Estimates above are weights-only. Add 10–20% for KV cache during inference. GPU minimum is the amount needed with no other allocations; in practice leave 2+ GB headroom.


Summary

  • OOM at from_pretrained() is caused by model weights alone exceeding VRAM — no gradients involved.
  • Easiest fix: torch_dtype=torch.float16 — halves memory instantly, minimal quality loss.

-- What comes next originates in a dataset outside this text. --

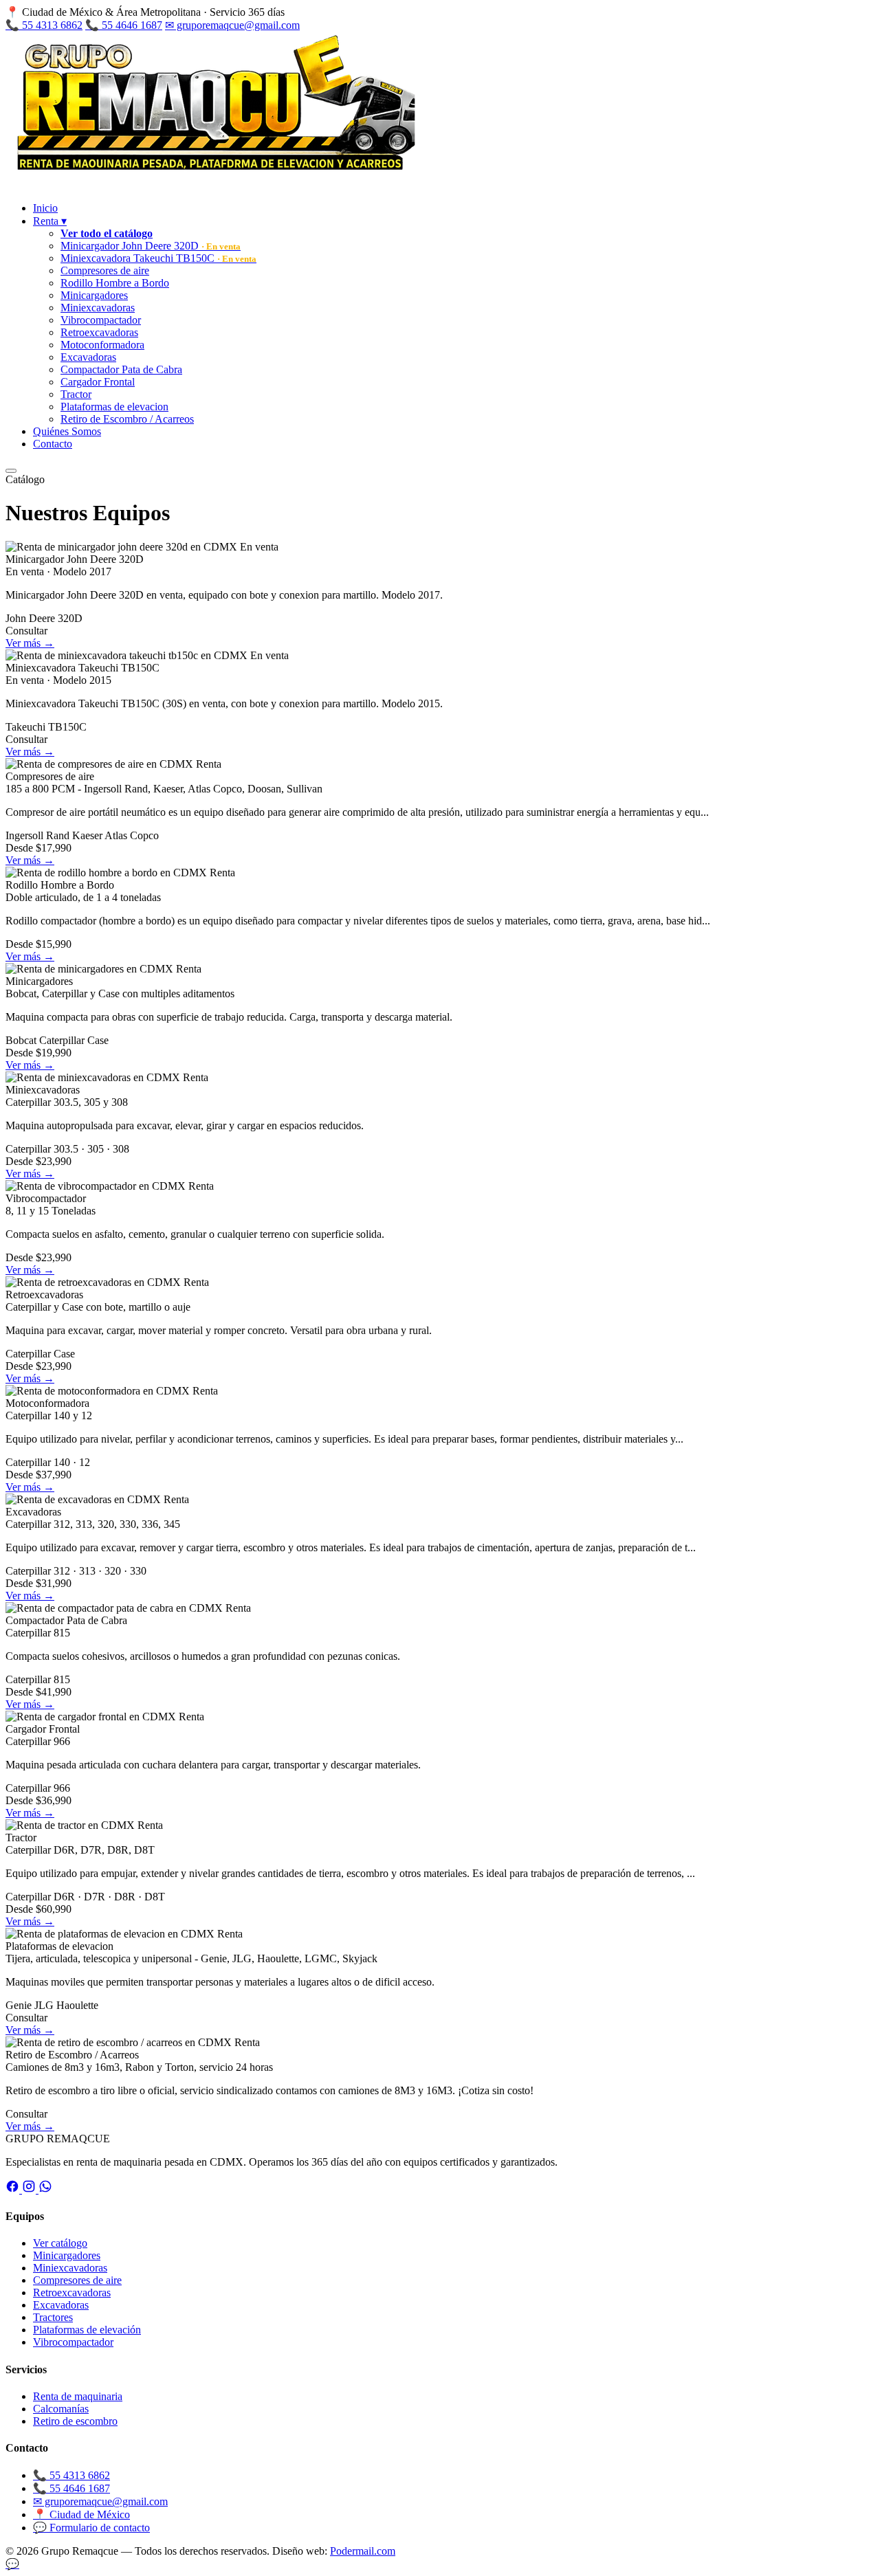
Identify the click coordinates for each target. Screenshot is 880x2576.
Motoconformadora (102, 345)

  • Doesn't fit even at float16: add device_map="auto" with accelerate — offloads layers to CPU RAM or disk.
  • Need it all on GPU: use BitsAndBytesConfig(load_in_8bit=True) or load_in_4bit=True — 4x/8x weight compression with small accuracy cost.
  • Best long-term: choose a model that fits comfortably at float16 — a 7B model running cleanly outperforms a 70B model thrashing on disk offload.
  • Before loading: estimate VRAM with AutoConfig.from_pretrained() and parameter counting — avoid the crash before it happens.